IBD is a chronic disease whose treatment is sometimes complex because there is no established marker to indicate which treatments will work better on each patient. In the past years, studies have been performed to determine response-related factors, with recent interest in genetic predisposition to explain loss of response.1 Development of antiTNF-α antibodies (immunogenicity) has been related to the loss-of-response to antiTNF drugs and to the development of side effects.2, 3, 4, 5 Based on this, some authors link response to biologics and tolerance to having the HLA-DQ A1*05 allele, and have therefore proposed determining this allele to decide what to prescribe.2, 3, 5
Besides genetics, other factors such as the amount of inflammation may influence response to biologic treatment and, therefore, treatment duration. This depends on disease extension,6 flare severity,1 having perianal disease7 or extraintestinal symptoms.1 The type of biologic that is used8 and co-treatments9, 10 also play an important role in therapeutic response, as well as side effects that may lead to treatment interruption.
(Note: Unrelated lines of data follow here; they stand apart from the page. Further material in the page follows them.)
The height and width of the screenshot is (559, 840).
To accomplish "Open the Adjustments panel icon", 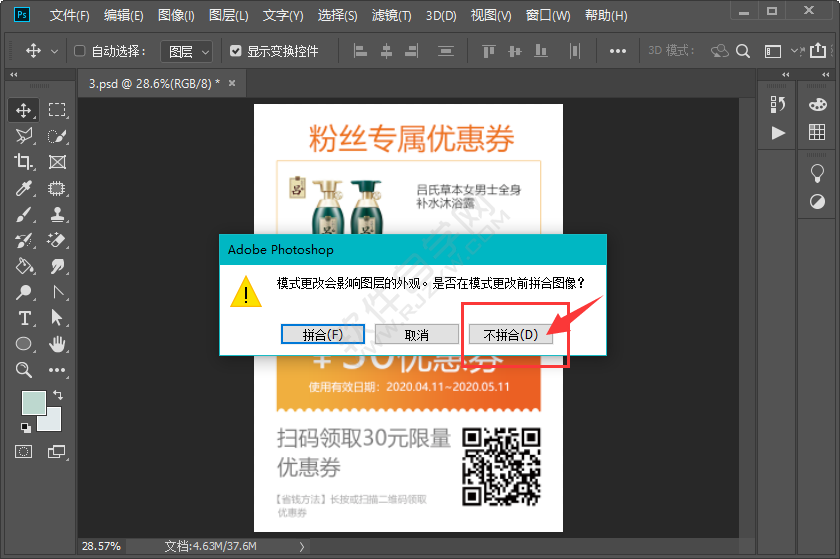I will [817, 201].
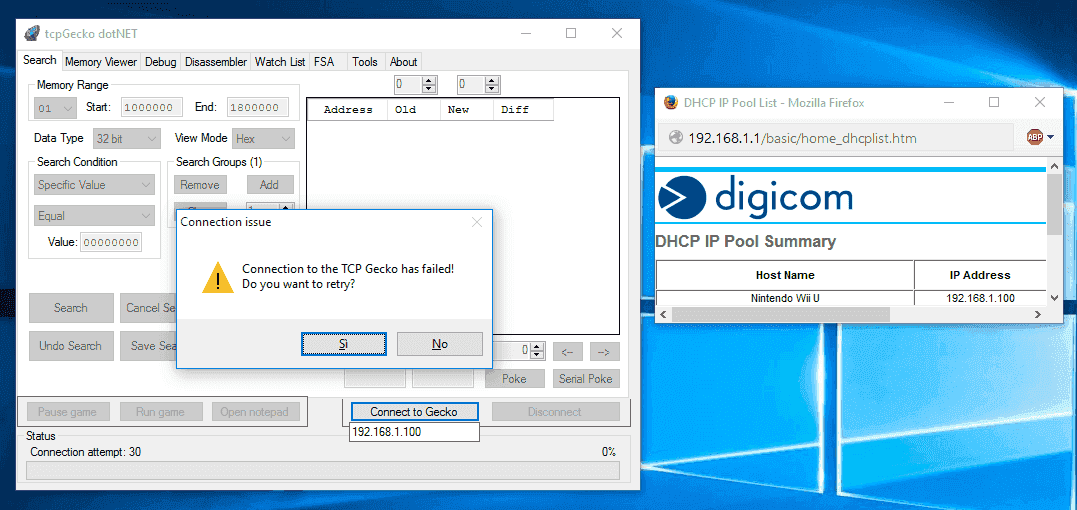
Task: Open the Specific Value condition dropdown
Action: coord(94,185)
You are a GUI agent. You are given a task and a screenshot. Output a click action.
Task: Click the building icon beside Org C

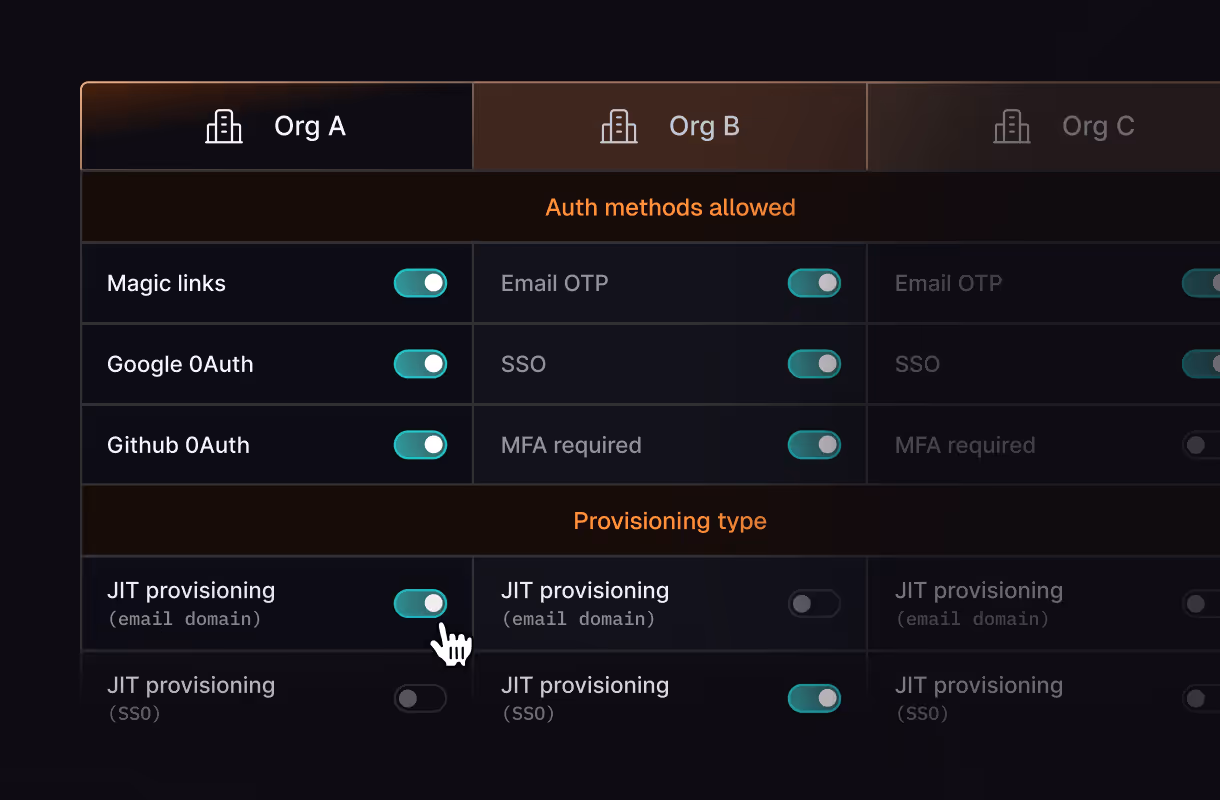[x=1012, y=127]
Nevertheless, the interaction of genetic, clinical and therapeutic factors on the risk of treatment interruption has not been widely studied, and even less with the most recent biological drugs.
Our hypothesis was that biological treatment discontinuation depends not only on HLA-DQA1*05, but also, and more importantly, on clinical and therapeutic factors in real-life-practice. Our objective was to evaluate the influence of clinical and therapeutic factors, along with HLA, in biological treatment discontinuation.